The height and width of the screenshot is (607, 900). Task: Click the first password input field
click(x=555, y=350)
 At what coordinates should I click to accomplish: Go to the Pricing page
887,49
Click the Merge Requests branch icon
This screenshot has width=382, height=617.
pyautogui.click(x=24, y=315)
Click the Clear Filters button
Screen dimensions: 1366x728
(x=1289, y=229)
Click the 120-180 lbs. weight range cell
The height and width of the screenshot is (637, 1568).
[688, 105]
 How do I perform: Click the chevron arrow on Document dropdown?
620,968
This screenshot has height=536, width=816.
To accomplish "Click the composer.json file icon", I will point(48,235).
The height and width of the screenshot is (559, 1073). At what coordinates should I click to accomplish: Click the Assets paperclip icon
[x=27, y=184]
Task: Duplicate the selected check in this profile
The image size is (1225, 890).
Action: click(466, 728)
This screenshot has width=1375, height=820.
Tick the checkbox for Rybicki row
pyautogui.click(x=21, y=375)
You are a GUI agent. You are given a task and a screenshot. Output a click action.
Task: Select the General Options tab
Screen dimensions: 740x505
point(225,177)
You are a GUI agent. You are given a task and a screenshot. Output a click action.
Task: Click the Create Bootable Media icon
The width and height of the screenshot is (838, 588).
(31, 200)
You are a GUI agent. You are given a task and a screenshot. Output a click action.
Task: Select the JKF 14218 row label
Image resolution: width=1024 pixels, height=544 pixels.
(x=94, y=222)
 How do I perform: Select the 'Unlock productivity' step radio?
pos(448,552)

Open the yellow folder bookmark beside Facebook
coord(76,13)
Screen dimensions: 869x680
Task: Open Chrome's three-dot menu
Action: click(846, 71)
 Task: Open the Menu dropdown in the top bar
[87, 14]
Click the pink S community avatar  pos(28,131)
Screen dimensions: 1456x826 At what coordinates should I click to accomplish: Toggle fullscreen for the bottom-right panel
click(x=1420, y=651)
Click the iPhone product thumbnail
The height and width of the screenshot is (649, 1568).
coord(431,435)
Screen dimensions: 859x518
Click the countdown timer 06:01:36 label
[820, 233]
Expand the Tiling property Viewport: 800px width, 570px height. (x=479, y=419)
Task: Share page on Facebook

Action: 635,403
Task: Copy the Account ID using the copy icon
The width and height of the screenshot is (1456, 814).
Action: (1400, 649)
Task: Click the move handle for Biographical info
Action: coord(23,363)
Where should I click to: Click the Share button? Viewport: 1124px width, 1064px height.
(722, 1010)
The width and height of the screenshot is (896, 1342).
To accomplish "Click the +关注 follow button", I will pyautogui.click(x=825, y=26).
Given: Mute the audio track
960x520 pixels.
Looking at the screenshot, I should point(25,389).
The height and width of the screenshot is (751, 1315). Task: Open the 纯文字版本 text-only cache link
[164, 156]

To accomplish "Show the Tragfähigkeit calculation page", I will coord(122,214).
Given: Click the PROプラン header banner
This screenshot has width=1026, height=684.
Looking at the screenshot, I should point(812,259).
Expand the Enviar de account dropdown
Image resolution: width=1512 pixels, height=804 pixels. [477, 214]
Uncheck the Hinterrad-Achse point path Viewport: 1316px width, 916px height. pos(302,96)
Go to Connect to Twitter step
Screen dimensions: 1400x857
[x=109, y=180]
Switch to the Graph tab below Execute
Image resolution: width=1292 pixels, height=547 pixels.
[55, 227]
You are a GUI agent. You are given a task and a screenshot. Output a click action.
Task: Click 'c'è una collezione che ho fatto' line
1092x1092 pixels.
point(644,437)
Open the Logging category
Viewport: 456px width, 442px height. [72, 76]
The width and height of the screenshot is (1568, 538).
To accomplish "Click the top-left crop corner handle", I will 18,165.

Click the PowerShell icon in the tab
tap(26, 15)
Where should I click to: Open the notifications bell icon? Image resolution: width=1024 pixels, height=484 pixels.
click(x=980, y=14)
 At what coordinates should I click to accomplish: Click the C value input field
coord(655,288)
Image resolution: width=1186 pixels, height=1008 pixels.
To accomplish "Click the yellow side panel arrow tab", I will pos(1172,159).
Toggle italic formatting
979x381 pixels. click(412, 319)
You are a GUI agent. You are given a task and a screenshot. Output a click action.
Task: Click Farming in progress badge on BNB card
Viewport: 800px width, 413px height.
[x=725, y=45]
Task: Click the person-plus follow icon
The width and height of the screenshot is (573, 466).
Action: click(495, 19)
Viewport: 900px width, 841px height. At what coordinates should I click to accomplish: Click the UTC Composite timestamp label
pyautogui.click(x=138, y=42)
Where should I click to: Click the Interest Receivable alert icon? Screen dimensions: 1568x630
+ + + + +
Stated problem — Copy the data above exactly, from the line with "Click the 120-180 lbs. weight range cell" to the line with "pyautogui.click(x=21, y=375)", both included.

In response —
Click the 120-180 lbs. weight range cell
The height and width of the screenshot is (637, 1568).
[688, 105]
 How do I perform: Click the chevron arrow on Document dropdown?
620,968
This screenshot has height=536, width=816.
To accomplish "Click the composer.json file icon", I will point(48,235).
The height and width of the screenshot is (559, 1073). At what coordinates should I click to accomplish: Click the Assets paperclip icon
[x=27, y=184]
Task: Duplicate the selected check in this profile
The image size is (1225, 890).
Action: click(466, 728)
This screenshot has width=1375, height=820.
Tick the checkbox for Rybicki row
pyautogui.click(x=21, y=375)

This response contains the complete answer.